A wedding photo of Merkado Mois Natan and Rebeka Avram Natan (nee Geron)
This is a wedding photo of my parents - Merkado Mois Natan and Rebeka Avram Natan (nee Geron) - with some friends taken in Varna in 1923. I don’t know their names.
My parents met in Ruse - my father was on a business trip there and a cousin of my mother's and a friend of his introduced them to each other. They engaged, then they had a religious wedding and went to live in Varna. They dressed in clothes typical for the times. My mother says that my father was a dandy and had a Bohemian lifestyle. When they lived in Varna and my father had a job, they were well-off. He had a big salary, but when my brother was born, my mother got sick and at one moment all the money was gone, even their savings. Then they had to move to Ruse, where my uncle offered my father a job. In Ruse we were never well-off, because only my father worked and my mother was often sick. We lived quite frugally.
We lived in rented premises. We moved a lot - we changed about five or six houses. We had water, electricity and an inside toilet in every house. We usually had two rooms and a living room. We had a bathroom only in the house of Nikolay Spasov, the water-heater used wood and coals. Then we lived at the house of a Spanish consul in Ruse - a well-off Jew. After the Law for the Protection of the Nation was passed, he realized what the situation was and decided to leave for Spain. He asked my father to move into his house - it was big - four or five rooms and a big living room. That happened in the autumn of 1941. His name was Aftalion. I do not remember anything else about him because I was a child then. He locked the furniture in one of the rooms and let us use all the others. It had a big yard, it was a rich house. We did not pay rent. He only wanted us to keep his house. We spent a year there and in the winter of 1942 the police evicted us. The state confiscated the house and threw us out. My mother had burnt her leg and was lying in bed - they shoved her in a wash-tub and threw her out. We were sheltered by some very close friends of my parents'. They let us use a room with a small corridor and we lived there until October 1944.

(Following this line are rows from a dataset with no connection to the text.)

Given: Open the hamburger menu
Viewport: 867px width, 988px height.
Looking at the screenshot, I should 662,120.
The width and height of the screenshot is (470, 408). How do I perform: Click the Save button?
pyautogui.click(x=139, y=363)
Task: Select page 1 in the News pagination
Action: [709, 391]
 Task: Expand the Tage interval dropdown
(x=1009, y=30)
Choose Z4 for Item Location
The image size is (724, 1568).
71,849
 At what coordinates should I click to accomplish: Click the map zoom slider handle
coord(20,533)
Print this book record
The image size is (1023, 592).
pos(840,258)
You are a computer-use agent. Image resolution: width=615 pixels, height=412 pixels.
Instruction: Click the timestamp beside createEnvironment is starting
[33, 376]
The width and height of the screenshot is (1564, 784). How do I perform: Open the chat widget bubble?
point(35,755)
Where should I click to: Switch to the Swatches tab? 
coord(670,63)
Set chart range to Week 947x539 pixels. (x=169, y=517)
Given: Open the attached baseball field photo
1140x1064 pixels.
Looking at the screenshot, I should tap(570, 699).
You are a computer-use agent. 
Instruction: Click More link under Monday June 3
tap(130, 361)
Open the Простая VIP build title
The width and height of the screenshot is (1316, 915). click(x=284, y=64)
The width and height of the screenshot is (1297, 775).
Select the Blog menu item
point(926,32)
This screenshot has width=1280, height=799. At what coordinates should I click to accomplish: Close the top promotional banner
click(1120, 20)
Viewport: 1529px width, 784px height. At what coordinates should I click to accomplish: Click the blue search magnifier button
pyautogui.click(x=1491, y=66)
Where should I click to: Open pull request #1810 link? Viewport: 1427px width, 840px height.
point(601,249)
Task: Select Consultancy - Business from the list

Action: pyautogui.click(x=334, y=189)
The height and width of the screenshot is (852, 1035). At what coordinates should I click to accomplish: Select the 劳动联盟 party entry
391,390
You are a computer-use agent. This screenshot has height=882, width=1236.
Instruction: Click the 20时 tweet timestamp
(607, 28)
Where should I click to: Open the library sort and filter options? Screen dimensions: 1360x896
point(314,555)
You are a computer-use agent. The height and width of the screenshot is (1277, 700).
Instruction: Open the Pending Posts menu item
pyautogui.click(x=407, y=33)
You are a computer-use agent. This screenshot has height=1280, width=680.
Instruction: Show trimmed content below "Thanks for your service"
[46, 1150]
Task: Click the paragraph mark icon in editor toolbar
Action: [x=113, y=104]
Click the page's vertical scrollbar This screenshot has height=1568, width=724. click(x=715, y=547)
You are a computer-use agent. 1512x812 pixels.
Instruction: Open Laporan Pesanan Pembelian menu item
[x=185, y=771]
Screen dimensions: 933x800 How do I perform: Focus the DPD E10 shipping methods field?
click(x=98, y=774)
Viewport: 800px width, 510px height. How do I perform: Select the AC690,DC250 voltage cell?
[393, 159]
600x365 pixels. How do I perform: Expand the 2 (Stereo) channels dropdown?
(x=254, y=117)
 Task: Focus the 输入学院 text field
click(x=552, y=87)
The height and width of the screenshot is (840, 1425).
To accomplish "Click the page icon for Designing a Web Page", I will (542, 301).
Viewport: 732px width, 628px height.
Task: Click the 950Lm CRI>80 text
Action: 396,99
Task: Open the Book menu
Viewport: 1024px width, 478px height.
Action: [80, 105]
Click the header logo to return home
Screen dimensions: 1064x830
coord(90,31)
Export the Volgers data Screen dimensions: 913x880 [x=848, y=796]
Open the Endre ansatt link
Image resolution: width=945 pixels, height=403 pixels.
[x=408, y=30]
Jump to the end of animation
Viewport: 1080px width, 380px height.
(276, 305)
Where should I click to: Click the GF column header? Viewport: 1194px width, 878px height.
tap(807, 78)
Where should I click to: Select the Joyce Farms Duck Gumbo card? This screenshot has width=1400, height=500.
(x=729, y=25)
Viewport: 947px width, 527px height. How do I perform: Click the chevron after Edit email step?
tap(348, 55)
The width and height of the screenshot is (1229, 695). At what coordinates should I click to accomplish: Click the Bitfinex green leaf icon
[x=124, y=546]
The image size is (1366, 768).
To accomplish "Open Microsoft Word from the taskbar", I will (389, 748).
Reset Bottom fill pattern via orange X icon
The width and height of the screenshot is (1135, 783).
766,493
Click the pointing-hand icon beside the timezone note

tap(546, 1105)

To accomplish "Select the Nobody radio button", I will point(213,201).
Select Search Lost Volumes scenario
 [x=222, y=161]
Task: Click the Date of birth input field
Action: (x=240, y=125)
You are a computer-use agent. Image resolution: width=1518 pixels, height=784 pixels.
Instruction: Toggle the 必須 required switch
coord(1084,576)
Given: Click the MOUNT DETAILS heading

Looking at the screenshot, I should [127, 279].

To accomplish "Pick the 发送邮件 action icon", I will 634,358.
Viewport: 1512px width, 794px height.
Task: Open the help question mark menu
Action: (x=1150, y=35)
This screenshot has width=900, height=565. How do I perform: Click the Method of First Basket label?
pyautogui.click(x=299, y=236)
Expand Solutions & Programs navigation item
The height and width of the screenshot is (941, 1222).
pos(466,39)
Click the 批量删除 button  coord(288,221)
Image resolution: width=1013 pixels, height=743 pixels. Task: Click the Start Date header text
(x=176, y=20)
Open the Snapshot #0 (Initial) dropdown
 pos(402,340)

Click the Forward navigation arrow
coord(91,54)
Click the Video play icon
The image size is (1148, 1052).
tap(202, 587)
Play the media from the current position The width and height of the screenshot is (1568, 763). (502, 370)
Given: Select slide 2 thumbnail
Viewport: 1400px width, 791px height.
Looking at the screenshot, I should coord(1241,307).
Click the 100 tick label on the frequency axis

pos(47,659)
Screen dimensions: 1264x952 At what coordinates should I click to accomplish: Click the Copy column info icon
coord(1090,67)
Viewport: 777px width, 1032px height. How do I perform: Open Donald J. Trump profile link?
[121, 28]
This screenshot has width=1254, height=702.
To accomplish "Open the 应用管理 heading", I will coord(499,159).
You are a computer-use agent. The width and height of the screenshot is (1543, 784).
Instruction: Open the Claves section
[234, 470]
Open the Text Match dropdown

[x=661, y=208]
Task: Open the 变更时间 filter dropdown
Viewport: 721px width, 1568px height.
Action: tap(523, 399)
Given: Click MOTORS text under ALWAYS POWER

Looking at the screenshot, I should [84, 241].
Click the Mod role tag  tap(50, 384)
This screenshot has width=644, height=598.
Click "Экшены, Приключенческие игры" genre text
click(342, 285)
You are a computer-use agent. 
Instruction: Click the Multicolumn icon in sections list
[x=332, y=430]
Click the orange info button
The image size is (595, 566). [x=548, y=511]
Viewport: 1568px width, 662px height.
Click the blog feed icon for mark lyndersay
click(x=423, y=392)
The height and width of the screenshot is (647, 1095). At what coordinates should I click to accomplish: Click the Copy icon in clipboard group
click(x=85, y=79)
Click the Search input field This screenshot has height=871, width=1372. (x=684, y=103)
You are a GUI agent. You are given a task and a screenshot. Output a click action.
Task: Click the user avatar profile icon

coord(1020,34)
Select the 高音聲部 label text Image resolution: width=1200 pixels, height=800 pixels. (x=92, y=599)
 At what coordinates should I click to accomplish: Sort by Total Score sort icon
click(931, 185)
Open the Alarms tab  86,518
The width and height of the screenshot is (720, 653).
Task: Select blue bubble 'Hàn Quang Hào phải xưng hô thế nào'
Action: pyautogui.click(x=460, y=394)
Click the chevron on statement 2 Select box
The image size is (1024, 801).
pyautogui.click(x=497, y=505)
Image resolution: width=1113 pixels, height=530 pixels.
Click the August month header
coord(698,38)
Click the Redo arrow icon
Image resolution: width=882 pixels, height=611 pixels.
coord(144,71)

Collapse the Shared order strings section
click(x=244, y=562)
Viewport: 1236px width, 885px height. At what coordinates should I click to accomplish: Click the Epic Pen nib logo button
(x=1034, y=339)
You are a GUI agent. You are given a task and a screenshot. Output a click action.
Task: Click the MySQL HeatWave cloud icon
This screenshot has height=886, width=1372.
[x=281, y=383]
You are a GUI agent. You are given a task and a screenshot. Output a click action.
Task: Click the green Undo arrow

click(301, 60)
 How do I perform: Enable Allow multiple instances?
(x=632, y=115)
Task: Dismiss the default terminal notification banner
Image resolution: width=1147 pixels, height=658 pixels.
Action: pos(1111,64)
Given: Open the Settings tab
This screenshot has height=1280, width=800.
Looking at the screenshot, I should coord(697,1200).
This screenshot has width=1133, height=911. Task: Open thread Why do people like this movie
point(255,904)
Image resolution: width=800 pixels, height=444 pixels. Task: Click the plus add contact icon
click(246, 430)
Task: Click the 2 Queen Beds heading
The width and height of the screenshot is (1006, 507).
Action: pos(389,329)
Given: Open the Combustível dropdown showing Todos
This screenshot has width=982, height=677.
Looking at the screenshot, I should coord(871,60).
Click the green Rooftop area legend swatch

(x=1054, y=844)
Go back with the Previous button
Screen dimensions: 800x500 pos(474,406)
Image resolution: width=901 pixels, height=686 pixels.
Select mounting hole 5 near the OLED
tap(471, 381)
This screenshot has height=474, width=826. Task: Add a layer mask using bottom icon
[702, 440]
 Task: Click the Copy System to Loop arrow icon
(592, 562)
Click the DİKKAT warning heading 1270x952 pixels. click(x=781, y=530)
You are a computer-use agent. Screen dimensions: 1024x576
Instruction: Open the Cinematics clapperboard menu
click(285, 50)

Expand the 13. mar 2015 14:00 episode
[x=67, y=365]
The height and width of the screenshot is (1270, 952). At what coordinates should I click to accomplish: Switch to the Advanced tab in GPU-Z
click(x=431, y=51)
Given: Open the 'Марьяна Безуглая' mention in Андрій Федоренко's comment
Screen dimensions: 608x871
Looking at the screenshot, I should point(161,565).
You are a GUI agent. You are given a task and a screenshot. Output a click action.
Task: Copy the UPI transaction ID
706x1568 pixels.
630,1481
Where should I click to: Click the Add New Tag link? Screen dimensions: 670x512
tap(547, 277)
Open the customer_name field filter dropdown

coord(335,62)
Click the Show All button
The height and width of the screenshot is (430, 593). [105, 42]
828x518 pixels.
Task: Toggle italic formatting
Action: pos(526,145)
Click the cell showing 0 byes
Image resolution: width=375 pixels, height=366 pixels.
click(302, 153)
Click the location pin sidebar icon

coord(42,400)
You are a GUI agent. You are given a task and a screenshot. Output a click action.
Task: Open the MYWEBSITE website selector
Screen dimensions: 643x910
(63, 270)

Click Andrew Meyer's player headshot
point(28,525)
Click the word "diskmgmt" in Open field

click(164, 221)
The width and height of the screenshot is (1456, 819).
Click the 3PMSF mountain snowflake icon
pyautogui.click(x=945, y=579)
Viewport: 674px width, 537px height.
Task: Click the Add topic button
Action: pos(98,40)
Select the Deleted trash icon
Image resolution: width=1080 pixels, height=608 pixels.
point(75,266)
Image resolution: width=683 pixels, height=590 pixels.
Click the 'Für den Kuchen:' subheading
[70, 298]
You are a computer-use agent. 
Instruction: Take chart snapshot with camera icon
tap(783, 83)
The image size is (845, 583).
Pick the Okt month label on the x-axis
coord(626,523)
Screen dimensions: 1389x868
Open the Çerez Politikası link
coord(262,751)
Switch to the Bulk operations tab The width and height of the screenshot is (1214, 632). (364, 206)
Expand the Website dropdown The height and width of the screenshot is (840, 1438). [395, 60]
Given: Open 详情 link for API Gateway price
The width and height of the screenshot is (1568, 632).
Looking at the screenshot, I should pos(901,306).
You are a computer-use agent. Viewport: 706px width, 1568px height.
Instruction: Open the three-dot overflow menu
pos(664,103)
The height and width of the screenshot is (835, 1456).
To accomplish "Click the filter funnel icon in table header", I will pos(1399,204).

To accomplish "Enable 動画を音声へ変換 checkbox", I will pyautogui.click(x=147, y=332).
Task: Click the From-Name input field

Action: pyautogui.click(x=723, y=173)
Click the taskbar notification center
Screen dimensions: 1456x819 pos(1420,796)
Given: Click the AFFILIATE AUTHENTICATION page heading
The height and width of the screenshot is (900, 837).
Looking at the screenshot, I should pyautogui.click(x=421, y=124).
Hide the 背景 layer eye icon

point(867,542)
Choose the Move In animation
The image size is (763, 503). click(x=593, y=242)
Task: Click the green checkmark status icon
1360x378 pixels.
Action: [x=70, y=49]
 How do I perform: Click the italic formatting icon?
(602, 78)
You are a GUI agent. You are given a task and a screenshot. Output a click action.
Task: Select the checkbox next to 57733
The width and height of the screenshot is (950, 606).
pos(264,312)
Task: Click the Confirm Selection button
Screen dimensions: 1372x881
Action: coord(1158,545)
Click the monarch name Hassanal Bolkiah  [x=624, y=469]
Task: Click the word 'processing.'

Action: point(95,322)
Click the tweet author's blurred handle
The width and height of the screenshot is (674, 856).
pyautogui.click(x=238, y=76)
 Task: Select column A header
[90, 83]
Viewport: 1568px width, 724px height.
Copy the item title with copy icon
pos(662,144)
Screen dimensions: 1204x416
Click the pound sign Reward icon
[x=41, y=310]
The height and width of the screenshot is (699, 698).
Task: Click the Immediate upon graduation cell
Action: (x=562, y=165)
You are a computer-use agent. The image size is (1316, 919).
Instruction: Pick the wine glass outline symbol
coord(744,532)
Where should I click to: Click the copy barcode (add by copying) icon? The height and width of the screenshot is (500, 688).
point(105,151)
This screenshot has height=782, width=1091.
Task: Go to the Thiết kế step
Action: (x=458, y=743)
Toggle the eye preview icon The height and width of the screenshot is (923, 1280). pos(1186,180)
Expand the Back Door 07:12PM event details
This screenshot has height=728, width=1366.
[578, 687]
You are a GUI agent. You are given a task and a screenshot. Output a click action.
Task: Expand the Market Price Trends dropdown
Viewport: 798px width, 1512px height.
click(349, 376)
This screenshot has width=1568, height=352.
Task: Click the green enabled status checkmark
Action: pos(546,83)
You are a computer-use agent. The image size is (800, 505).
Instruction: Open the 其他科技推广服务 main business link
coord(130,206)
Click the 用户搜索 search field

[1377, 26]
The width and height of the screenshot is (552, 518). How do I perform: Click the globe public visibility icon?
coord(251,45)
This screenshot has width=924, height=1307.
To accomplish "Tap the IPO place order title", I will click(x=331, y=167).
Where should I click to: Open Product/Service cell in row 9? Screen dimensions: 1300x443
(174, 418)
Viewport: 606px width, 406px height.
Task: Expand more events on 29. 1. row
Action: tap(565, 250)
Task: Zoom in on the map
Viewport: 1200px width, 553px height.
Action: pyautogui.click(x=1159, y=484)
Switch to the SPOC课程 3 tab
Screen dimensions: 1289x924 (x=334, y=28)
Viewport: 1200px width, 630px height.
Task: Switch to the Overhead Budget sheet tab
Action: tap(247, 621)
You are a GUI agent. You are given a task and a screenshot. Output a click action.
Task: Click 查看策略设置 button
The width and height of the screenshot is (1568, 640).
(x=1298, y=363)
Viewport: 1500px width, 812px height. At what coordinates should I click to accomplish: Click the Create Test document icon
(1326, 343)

Everyone in Ruse had small gardens. My mother planted flowers, parsley, dill. There were no animals in the yards. We had servants only for a year. My mother was seriously ill then and we took a very nice girl from the villages. Her name was Kina. We had books at home. My parents loved reading. When we got older, we also read the books. They were in Bulgarian. We had 'The Dreyfus Trial', books in aesthetics and ethics. My brother and I read the novels by Karl May, Mayne Reid, Jack London, Maxim Gorky . We also had prayer books, which my father used. I also knew Ivrit from the Jewish school. My brother still remembers it, but I have forgotten it. I did not buy newspapers, even now I do not like reading newspapers and I do not remember if my parents read them. My father was a religious man. He went to the synagogue, knew all the prayers. He knew Ivrit. He studied until the third grade, but he was very clever, he spoke French, Turkish, Ivrit, Bulgarian and could write in French. We visited my uncle on holidays and usually my father read the prayers. My uncle also read them although he did not know Ivrit so well. My other uncles (my father's brothers) were not religious. On the high holidays we gathered at the house of grandmother Simha.
My parents were part of the Jewish community. My father was in the leadership of the Zionist organization 'General Zionists'. My mother was not interested in politics. They were Zionists, but later under the influence of [their friends] Nikolay and Olga Spasovi they started sympathizing with the communists. After 9th September 1944 [the day of the communist takewover in Bulgaria] my father became a member of the Bulgarian Communist Party and my mother remained 'non-party communist'. My parents got on very well with their neighbors. When the mother of Tosho and Boianka died, the two children were twins, my mother looked after them. They lived in the house next to ours with their father Bai [uncle] Ivan, who was a tailor. They had an elder brother Lyubo who was the age of my brother, while the twins were one year older than me. We played together. Most of my parents' friends were Jews. There was a family, with whom they were very close and when they gathered together, they laughed all the time.